» Your instructions
In the entries below, find the line with "Adauga in Cos (74, 421)" and the line with "Фотогалерея (760, 188)". Print those two and everything between them exactly, and nothing else.

====

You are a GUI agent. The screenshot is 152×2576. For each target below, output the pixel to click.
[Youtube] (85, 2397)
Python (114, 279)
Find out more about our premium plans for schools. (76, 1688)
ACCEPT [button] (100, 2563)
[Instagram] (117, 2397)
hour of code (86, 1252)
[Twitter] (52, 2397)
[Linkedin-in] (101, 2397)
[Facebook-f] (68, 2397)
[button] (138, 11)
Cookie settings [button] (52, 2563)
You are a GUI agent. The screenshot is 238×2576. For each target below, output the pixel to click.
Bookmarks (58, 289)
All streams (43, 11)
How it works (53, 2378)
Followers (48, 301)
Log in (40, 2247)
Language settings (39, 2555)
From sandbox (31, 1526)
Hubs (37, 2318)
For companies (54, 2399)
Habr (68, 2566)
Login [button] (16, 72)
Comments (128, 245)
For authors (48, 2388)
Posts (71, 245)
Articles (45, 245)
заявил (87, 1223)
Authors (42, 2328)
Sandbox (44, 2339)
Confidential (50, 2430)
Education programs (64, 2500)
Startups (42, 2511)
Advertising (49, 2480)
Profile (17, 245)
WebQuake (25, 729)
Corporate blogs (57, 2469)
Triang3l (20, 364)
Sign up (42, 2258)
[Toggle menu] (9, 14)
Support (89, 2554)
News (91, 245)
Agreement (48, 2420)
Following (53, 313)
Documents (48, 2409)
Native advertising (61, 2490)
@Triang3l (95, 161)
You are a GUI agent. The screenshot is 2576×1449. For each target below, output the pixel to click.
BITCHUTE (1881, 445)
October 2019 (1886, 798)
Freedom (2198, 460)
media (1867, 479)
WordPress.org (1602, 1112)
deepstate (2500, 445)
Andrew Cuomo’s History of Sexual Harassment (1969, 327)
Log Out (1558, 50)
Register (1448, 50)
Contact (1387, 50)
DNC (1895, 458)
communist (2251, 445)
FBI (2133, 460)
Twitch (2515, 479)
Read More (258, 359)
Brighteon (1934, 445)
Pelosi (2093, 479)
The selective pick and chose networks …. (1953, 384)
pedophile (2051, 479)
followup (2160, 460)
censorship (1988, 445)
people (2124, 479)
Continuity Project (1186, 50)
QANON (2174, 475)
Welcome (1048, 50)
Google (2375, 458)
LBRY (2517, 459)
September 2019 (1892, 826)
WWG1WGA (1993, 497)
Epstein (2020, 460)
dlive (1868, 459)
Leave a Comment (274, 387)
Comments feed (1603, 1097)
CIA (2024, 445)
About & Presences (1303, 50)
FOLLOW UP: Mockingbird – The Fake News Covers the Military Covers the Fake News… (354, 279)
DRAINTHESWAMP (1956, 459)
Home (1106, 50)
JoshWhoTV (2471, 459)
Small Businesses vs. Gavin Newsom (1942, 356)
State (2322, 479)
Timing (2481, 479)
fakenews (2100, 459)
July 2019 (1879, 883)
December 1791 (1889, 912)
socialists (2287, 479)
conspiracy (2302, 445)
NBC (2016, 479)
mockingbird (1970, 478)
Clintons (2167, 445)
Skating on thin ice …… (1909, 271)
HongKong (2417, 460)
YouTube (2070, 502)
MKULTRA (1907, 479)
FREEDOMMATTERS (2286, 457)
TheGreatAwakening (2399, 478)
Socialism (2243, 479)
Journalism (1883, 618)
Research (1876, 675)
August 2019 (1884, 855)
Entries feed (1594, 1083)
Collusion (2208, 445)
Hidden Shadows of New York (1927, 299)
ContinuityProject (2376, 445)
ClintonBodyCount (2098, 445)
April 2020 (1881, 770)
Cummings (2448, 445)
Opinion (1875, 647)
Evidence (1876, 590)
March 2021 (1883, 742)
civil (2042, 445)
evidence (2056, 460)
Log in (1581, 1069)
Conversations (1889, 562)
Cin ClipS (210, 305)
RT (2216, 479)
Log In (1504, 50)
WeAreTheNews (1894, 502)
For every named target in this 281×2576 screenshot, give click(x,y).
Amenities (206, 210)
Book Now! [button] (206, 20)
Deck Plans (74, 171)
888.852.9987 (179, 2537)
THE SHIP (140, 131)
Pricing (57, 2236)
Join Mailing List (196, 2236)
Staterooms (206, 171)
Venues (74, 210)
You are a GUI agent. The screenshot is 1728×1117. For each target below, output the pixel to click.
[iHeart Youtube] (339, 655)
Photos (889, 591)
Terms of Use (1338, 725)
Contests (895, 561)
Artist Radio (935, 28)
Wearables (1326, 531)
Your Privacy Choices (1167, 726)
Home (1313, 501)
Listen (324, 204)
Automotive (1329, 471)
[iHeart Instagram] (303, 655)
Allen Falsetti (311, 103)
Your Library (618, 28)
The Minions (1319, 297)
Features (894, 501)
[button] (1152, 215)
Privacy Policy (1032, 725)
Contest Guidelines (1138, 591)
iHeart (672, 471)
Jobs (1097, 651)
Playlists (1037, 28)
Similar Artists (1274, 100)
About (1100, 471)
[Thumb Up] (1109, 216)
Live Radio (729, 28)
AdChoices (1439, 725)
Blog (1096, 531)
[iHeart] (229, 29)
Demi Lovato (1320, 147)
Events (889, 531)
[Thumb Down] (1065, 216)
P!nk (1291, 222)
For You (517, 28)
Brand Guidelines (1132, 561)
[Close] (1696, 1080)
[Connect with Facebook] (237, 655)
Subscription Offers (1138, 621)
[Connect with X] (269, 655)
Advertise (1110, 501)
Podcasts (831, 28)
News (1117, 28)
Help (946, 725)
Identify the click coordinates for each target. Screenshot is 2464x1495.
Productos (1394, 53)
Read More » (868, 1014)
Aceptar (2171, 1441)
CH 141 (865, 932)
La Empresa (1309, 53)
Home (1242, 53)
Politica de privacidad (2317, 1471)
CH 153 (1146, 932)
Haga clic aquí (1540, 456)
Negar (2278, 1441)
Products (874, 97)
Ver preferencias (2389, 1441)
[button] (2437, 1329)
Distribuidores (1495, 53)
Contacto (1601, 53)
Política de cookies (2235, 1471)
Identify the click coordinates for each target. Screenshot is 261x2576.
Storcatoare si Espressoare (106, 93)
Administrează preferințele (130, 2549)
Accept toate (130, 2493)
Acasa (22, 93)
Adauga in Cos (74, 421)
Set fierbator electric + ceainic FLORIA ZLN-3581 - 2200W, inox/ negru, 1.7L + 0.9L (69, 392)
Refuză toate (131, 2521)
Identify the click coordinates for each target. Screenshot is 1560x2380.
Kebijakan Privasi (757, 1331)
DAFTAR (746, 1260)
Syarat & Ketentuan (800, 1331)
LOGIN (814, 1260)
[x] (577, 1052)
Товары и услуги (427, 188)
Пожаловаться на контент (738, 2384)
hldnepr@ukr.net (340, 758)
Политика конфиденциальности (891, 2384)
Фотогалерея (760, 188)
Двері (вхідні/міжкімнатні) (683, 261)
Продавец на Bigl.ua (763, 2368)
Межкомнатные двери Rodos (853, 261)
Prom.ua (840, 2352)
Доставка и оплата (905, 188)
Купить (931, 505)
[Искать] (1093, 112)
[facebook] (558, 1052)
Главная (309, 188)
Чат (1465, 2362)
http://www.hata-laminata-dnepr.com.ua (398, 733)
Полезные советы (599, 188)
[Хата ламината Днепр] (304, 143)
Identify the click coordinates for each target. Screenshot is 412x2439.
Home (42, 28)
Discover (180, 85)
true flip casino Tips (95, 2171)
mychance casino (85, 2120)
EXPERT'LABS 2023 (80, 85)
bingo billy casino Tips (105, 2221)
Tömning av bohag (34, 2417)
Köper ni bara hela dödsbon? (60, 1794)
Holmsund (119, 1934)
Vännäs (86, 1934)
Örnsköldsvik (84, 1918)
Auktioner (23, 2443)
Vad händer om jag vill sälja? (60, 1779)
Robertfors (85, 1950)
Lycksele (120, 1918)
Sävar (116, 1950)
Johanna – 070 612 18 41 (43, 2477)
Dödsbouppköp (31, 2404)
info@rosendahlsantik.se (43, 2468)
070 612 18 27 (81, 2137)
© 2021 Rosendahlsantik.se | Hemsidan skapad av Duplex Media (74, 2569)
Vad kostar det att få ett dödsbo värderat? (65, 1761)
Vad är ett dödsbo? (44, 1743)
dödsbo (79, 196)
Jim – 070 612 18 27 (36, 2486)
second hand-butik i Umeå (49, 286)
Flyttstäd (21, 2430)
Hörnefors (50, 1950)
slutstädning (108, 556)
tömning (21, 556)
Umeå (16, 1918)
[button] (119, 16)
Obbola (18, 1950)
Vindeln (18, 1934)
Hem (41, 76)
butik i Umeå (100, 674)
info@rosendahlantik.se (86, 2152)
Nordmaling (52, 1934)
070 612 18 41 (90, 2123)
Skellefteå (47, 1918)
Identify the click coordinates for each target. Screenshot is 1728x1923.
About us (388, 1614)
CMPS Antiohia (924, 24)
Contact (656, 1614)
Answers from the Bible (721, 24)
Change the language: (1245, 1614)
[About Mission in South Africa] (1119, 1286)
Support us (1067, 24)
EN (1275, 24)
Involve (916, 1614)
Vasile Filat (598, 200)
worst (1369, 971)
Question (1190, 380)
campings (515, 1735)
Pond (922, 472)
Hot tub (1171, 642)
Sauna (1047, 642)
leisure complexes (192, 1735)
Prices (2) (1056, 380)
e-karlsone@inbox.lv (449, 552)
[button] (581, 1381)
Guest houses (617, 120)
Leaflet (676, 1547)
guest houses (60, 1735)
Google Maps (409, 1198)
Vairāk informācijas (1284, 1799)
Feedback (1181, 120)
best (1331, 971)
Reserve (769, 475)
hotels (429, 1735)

====

» Result of this task
Adauga in Cos (74, 421)
Set fierbator electric + ceainic FLORIA ZLN-3581 - 2200W, inox/ negru, 1.7L + 0.9L (69, 392)
Refuză toate (131, 2521)
Identify the click coordinates for each target. Screenshot is 1560x2380.
Kebijakan Privasi (757, 1331)
DAFTAR (746, 1260)
Syarat & Ketentuan (800, 1331)
LOGIN (814, 1260)
[x] (577, 1052)
Товары и услуги (427, 188)
Пожаловаться на контент (738, 2384)
hldnepr@ukr.net (340, 758)
Политика конфиденциальности (891, 2384)
Фотогалерея (760, 188)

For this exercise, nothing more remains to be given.